_Task to carry out_
Everything in the data below is left aside except the lines from the one containing "Task: Click the @SilverChartist handle text" through the one containing "You are a computer-use agent. Image"; repeat those exactly.

_Materials provided_
■ ■ ■ ■ ■ ■ ■

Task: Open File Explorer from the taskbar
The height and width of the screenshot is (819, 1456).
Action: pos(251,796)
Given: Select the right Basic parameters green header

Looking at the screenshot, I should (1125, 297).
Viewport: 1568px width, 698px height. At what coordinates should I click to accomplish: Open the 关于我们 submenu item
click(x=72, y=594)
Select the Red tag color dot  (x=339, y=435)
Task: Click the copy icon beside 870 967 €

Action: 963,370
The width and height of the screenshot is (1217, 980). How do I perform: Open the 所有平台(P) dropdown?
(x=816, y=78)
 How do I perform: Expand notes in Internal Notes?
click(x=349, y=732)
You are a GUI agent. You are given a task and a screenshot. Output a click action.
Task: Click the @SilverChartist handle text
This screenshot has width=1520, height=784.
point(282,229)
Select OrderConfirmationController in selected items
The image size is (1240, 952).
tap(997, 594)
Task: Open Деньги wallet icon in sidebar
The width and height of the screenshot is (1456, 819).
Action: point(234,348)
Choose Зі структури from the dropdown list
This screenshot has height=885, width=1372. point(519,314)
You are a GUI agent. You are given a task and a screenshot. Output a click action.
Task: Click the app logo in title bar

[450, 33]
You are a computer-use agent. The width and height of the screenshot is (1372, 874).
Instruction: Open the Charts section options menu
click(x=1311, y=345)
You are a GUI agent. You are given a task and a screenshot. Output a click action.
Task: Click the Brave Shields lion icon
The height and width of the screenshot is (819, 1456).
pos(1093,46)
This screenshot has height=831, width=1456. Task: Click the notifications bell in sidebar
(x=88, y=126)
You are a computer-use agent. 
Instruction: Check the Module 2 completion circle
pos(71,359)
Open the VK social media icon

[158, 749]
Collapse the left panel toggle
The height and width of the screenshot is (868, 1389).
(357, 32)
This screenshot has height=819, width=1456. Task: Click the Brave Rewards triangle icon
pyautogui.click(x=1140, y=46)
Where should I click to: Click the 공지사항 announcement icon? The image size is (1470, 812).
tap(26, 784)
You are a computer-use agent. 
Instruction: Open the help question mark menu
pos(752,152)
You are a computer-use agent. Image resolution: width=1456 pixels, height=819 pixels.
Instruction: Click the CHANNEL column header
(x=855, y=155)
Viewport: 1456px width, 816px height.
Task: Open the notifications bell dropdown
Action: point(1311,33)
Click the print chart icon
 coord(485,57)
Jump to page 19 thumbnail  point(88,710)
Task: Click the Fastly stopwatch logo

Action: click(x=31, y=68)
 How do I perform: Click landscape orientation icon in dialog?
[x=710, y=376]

■ ■ ■ ■ ■ ■ ■

_Solution to the exercise_
Task: Click the @SilverChartist handle text
This screenshot has width=1520, height=784.
point(282,229)
Select OrderConfirmationController in selected items
The image size is (1240, 952).
tap(997, 594)
Task: Open Деньги wallet icon in sidebar
The width and height of the screenshot is (1456, 819).
Action: point(234,348)
Choose Зі структури from the dropdown list
This screenshot has height=885, width=1372. point(519,314)
You are a GUI agent. You are given a task and a screenshot. Output a click action.
Task: Click the app logo in title bar

[450, 33]
You are a computer-use agent. The width and height of the screenshot is (1372, 874).
Instruction: Open the Charts section options menu
click(x=1311, y=345)
You are a GUI agent. You are given a task and a screenshot. Output a click action.
Task: Click the Brave Shields lion icon
The height and width of the screenshot is (819, 1456).
pos(1093,46)
This screenshot has height=831, width=1456. Task: Click the notifications bell in sidebar
(x=88, y=126)
You are a computer-use agent. 
Instruction: Check the Module 2 completion circle
pos(71,359)
Open the VK social media icon

[158, 749]
Collapse the left panel toggle
The height and width of the screenshot is (868, 1389).
(357, 32)
This screenshot has height=819, width=1456. Task: Click the Brave Rewards triangle icon
pyautogui.click(x=1140, y=46)
Where should I click to: Click the 공지사항 announcement icon? The image size is (1470, 812).
tap(26, 784)
You are a computer-use agent. 
Instruction: Open the help question mark menu
pos(752,152)
You are a computer-use agent. Image resolution: width=1456 pixels, height=819 pixels.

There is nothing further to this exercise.